Spot each line in the records below where the word "header" occurs, then copy it.
[Opening SOURCE MATERIAL section]
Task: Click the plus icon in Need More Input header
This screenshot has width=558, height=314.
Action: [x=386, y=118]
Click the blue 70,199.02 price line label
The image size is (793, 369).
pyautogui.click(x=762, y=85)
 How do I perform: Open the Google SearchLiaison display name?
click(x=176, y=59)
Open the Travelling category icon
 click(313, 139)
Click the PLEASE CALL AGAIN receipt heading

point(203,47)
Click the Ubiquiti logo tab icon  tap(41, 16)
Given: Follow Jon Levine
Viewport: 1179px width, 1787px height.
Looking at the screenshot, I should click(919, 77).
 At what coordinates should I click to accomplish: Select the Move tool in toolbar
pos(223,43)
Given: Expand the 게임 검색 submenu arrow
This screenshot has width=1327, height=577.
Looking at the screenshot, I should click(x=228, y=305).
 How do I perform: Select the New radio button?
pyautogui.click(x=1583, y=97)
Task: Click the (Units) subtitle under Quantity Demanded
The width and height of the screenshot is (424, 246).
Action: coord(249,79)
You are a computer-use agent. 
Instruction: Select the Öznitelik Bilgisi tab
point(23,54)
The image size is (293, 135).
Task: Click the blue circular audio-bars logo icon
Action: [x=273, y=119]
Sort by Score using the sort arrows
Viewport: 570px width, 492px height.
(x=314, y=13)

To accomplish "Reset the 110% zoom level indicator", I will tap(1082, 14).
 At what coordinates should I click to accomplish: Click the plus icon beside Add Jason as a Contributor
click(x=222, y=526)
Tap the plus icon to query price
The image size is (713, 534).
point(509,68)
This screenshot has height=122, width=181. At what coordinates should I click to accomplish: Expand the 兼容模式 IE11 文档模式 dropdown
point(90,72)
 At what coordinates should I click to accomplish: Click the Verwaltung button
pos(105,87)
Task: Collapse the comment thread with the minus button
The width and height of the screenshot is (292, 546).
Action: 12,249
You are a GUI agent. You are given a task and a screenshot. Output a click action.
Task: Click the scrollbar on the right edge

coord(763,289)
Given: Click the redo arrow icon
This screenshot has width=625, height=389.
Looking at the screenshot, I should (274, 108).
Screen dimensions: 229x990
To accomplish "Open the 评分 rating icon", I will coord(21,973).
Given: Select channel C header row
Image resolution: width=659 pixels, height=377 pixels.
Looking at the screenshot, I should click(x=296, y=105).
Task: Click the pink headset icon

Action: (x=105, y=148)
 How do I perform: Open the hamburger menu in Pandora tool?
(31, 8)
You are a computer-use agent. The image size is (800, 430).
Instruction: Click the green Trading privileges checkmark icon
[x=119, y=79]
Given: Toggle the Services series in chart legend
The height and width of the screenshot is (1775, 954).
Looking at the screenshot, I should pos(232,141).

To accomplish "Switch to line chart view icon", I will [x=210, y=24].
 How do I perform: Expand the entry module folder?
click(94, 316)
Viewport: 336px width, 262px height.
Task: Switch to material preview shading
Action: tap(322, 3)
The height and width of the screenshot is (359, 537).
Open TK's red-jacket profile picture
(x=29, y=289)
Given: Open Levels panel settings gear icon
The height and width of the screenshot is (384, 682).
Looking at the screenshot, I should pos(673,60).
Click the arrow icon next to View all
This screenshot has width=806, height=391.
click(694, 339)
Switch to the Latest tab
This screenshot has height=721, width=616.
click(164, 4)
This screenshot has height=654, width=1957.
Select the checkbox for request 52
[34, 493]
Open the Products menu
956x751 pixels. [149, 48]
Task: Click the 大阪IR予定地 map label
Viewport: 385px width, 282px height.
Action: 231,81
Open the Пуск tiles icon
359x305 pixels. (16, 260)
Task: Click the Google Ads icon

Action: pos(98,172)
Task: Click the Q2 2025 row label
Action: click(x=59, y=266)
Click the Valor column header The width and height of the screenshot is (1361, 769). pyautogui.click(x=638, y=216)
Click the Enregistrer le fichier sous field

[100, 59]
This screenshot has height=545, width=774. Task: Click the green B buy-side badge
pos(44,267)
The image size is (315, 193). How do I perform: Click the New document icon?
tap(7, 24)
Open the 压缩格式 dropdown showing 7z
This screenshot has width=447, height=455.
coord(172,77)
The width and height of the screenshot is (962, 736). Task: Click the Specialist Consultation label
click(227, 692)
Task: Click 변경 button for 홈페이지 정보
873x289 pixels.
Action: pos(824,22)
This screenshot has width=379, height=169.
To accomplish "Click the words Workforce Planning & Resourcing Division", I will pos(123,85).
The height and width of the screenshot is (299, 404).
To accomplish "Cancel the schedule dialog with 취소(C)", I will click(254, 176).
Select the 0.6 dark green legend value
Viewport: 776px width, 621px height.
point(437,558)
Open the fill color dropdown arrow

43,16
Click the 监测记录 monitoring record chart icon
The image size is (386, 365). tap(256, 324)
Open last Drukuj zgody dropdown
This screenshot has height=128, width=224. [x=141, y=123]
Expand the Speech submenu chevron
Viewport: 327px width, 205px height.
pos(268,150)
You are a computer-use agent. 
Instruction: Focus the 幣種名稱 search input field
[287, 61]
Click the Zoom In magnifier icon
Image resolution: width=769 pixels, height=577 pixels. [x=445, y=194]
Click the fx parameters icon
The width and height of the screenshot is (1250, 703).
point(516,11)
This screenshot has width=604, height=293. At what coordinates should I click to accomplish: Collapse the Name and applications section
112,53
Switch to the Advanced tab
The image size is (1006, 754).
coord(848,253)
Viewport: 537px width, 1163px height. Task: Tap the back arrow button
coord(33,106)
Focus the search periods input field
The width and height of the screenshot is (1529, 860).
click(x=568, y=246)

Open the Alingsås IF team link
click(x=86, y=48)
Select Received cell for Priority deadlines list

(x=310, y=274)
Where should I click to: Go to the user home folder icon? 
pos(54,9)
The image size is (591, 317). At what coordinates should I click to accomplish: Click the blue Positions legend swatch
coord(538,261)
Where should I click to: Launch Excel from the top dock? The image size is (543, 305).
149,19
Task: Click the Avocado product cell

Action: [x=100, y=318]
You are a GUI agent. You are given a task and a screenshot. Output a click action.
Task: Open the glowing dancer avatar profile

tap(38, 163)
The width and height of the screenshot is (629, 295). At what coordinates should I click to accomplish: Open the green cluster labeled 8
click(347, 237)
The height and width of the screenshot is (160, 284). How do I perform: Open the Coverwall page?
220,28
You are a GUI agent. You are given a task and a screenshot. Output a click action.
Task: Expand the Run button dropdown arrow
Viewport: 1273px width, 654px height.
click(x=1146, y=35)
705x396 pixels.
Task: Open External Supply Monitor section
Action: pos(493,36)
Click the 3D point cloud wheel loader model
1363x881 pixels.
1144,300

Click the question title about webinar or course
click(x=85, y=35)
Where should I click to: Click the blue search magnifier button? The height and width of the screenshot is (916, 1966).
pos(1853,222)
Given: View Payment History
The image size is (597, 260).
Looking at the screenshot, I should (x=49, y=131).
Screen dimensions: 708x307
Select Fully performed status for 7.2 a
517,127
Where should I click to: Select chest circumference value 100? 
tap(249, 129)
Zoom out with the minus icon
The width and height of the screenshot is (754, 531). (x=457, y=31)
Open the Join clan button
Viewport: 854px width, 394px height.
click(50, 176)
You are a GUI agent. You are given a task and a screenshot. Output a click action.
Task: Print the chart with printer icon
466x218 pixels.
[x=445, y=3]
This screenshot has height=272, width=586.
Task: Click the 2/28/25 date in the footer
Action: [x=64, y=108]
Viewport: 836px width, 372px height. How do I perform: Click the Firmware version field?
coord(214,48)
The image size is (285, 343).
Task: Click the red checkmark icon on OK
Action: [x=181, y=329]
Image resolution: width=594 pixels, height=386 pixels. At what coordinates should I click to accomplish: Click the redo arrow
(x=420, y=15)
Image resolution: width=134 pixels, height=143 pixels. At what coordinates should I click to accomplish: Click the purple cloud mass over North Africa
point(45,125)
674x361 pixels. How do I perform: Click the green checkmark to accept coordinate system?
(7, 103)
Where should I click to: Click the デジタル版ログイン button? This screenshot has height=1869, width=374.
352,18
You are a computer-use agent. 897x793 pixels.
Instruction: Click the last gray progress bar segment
[Closing SOURCE MATERIAL section]
* [SOLUTION TO THE PROBLEM]
Task: Click the plus icon in Need More Input header
Given: Select channel C header row
Click the Valor column header The width and height of the screenshot is (1361, 769). pyautogui.click(x=638, y=216)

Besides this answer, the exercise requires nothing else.